# TASK TO CARRY OUT
Set down every line from the one with "Image resolution: width=1718" to the end of the entries, both ends included, exactly as it reads and without pictures.

--- RAW DATA ---

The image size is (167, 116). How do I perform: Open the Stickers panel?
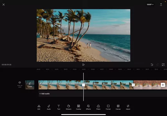(69, 107)
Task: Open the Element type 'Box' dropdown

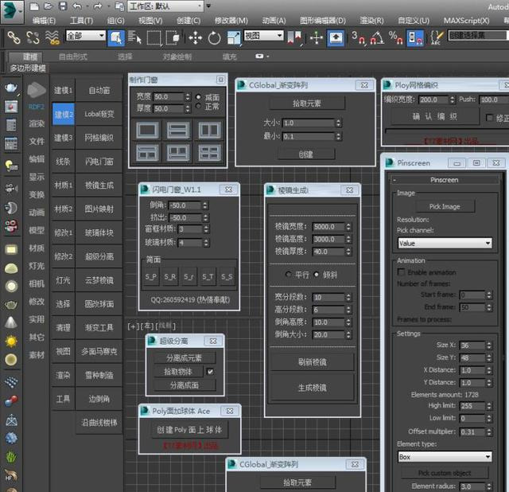Action: click(445, 457)
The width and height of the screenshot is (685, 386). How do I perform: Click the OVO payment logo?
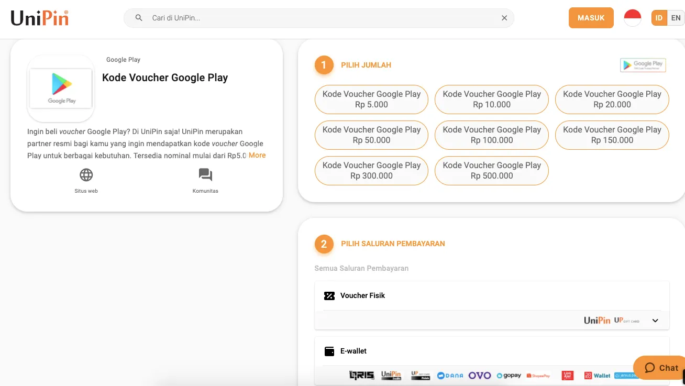(479, 376)
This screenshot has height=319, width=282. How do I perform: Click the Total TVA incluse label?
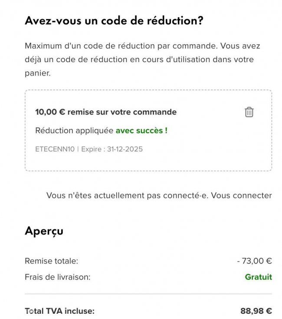[60, 311]
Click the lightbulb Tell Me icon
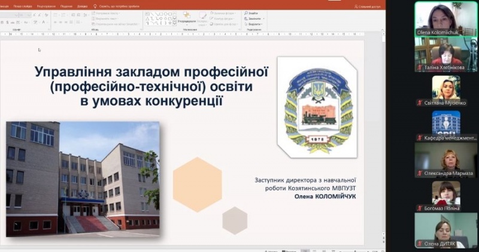The height and width of the screenshot is (252, 479). 95,5
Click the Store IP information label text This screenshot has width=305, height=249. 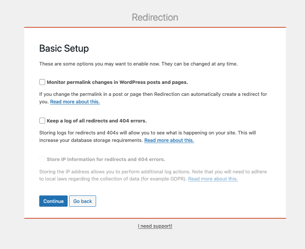pos(106,160)
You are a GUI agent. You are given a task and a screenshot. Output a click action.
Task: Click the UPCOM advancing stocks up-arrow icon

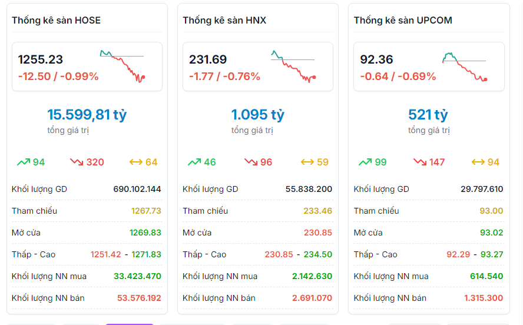(365, 162)
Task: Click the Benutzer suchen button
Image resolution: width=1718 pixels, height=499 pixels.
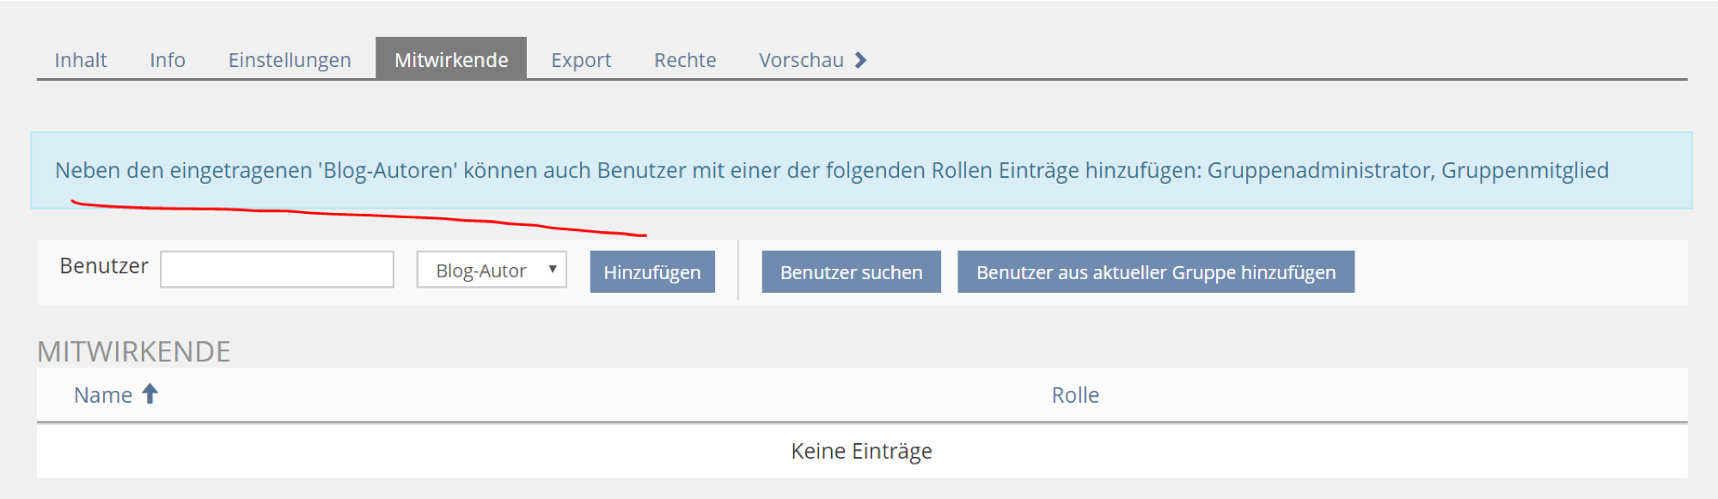Action: (851, 272)
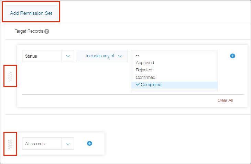
Task: Deselect the Completed status option
Action: [151, 85]
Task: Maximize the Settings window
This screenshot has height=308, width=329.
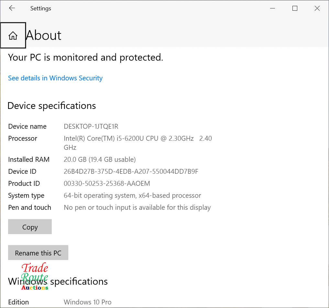Action: [295, 8]
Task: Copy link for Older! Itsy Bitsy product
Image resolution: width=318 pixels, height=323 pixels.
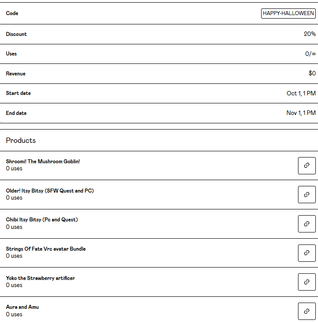Action: coord(306,194)
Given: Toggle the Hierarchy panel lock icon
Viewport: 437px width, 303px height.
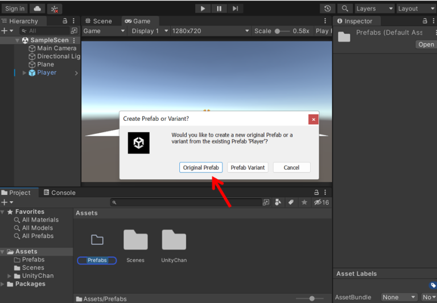Looking at the screenshot, I should click(x=65, y=21).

---

# OUTPUT OF THE TASK
Image resolution: width=1718 pixels, height=499 pixels.
Action: (851, 272)
Task: Deselect the Completed status option
Action: [151, 85]
Task: Maximize the Settings window
This screenshot has height=308, width=329.
Action: [295, 8]
Task: Copy link for Older! Itsy Bitsy product
Image resolution: width=318 pixels, height=323 pixels.
Action: coord(306,194)
Given: Toggle the Hierarchy panel lock icon
Viewport: 437px width, 303px height.
Looking at the screenshot, I should click(x=65, y=21).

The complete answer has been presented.